It was realized just a little too late that this was a hack that belonged in
individual regex(3)-using applications. It was surrounded in NOTYET and not
implemented in the engine, so remove it.
kevans [Sat, 5 Dec 2020 03:16:05 +0000 (03:16 +0000)]
libregex: implement \b and \B (word boundary, not word boundary)
This is the last of the needed GNU expressions before we can unleash bsdgrep
by default. \b is effectively an agnostic equivalent of \< and \>, while
\B will match every space that isn't making a transition from
nonchar -> char or char -> nonchar.
kevans [Sat, 5 Dec 2020 03:13:47 +0000 (03:13 +0000)]
libregex: implement \` and \' (begin-of-subj, end-of-subj)
These are GNU extensions, generally equivalent to ^ and $ except that the
new syntax will not match beginning of line after the first in a multi-line
expression or the end of line before absolute last in a multi-line
expression.
kevans [Sat, 5 Dec 2020 02:21:58 +0000 (02:21 +0000)]

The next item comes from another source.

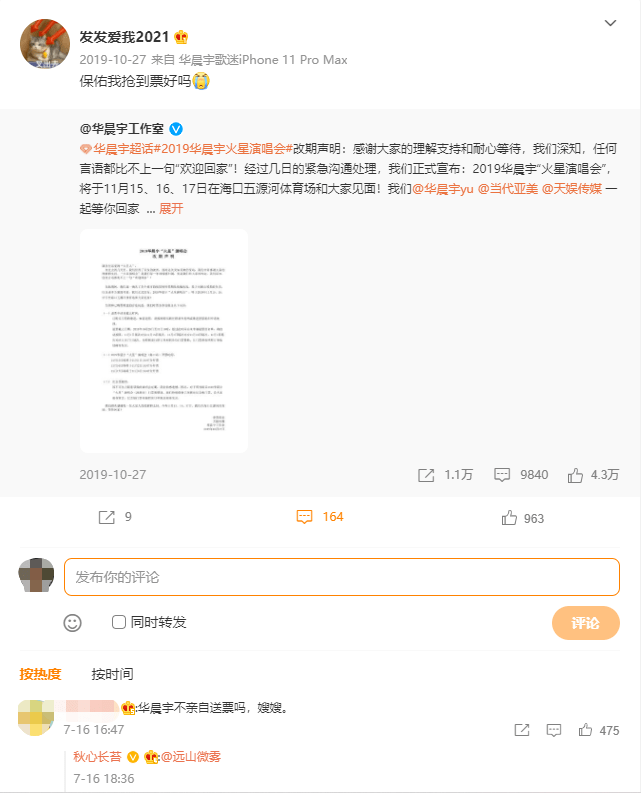Focus the 发布你的评论 input field

click(341, 577)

Retire GNU_GREP_COMPAT knob
This was introduced and then disabled by default primarily to avoid dealing
with bugs in libgnuregex. rS363823 switched to using libregex for it, so
let's just rip the option out now so we can make sure we're getting tested
with libregex via bsdgrep.
cem [Sat, 5 Dec 2020 00:33:28 +0000 (00:33 +0000)]

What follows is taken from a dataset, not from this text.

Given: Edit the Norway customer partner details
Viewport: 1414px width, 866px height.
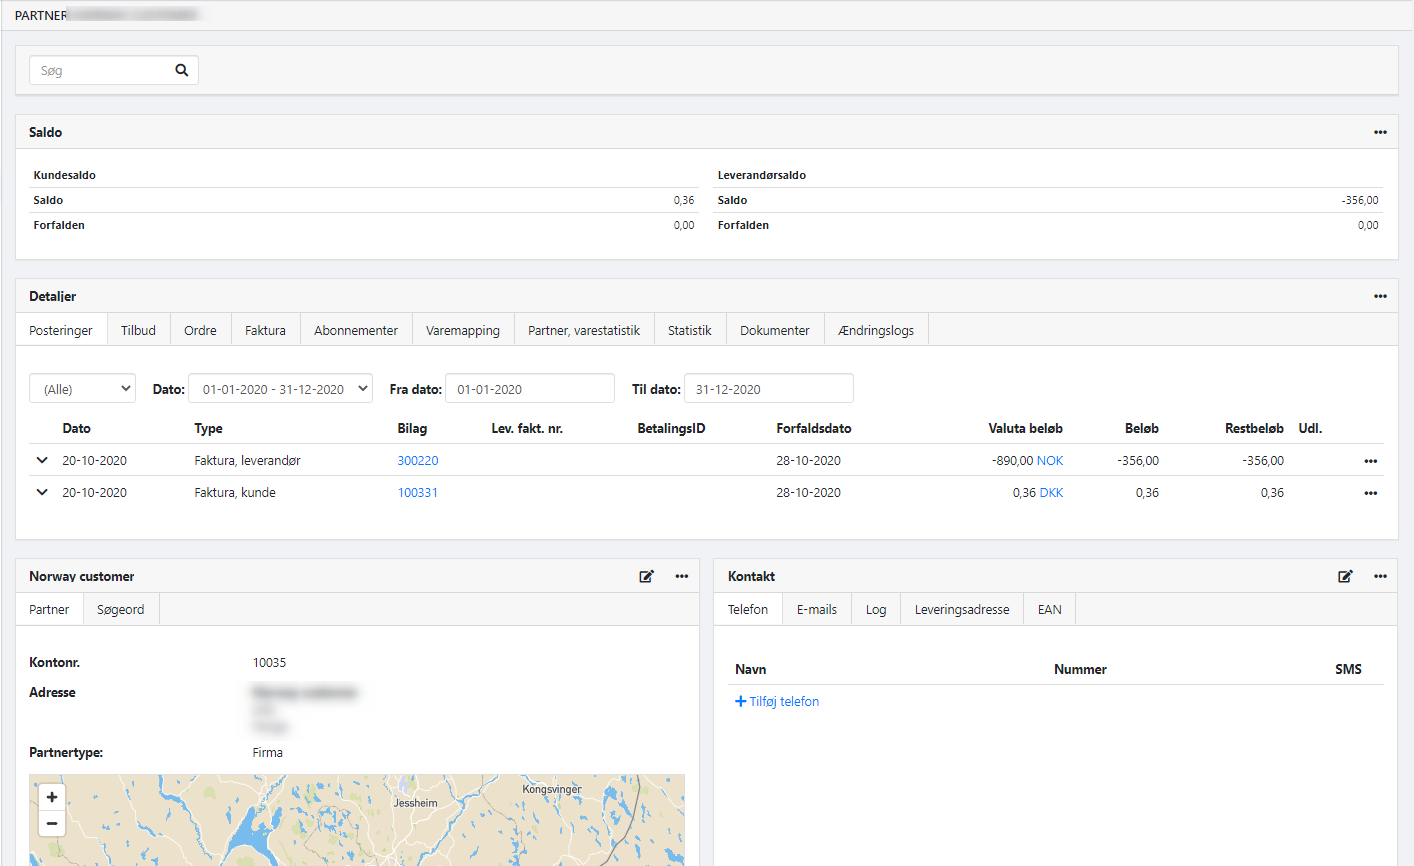Looking at the screenshot, I should pos(647,576).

Add CFI start/end proc directives to arm64, i386, and ppc
Follow-up to r353959 and r368070: do the same for other architectures.

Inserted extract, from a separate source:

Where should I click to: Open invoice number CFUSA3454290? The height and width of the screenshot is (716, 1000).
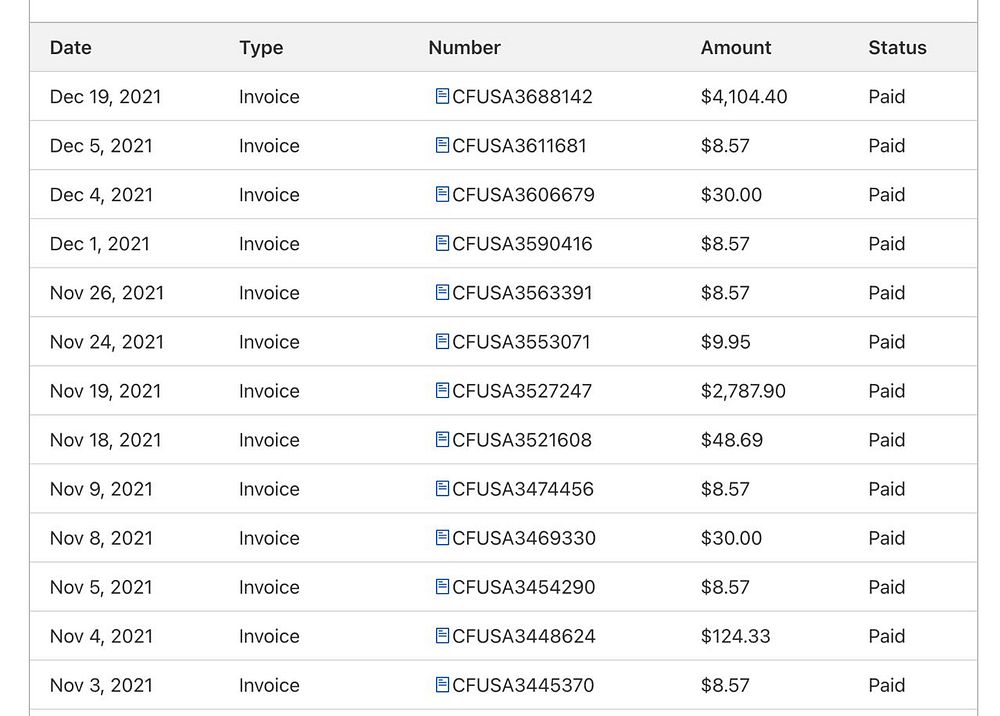pos(523,587)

arm32 already seems to use its own .fnstart/.fnend directives, which
appear to be ARM-specific variants of the same thing. Likewise, MIPS
uses .frame directives.
imp [Fri, 4 Dec 2020 21:34:48 +0000 (21:34 +0000)]
nvme: Remove a wmb() that's not necessary.
bus_dmamap_sync() ensures that memory that's prepared for PREWRITE can
be DMA'd immediately after it returns. The details differ, but this
mirrors atomic thread release semantics, at least for the buffers
synced.
For non-x86 platforms, bus_dmamap_sync() has the right syncing and
fences. So in the past, wmb() had been omitted for them.
For x86 platforms, the memory ordering is already strong enough to
ensure DMA to the device sees the current contents. As such, we don't
need the wmb() here. It translates to an sfence which is only needed
for writes to regions that have the write combining attribute set or
when some exotic opcodes are used. The nvme driver does neither of
these. Since bus_dmamap_sync() includes atomic_thread_fence_rel, we
can be assured any optimizer won't reorder the bus_dmamap_sync and the
bus_space_write operations. The wmb() was a vestiage of the pre-busdma
version initially committed to the tree.
imp [Fri, 4 Dec 2020 21:34:04 +0000 (21:34 +0000)]
busdma: Annotate bus_dmamap_sync() with fence
Add an explicit thread fence release before returning from
bus_dmamap_sync. This should be a no-op in practice, but makes
explicit that all ordinary stores will be completed before subsequent
reads/writes to ordinary device memory. On x86, normal memory ordering
is strong enough to generally guarantee this. The fence keeps the
optimizer (likely LTO) from reordering other calls around this.
The other architectures already have calls, as appropriate, that
are equivalent.
Note: On x86, there is one exception to this rule. If you've mapped
memory as write combining, then you will need to add a sfence or
similar. Normally, though, busdma doesn't operate on such memory, and
drivers that do already cope appropriately.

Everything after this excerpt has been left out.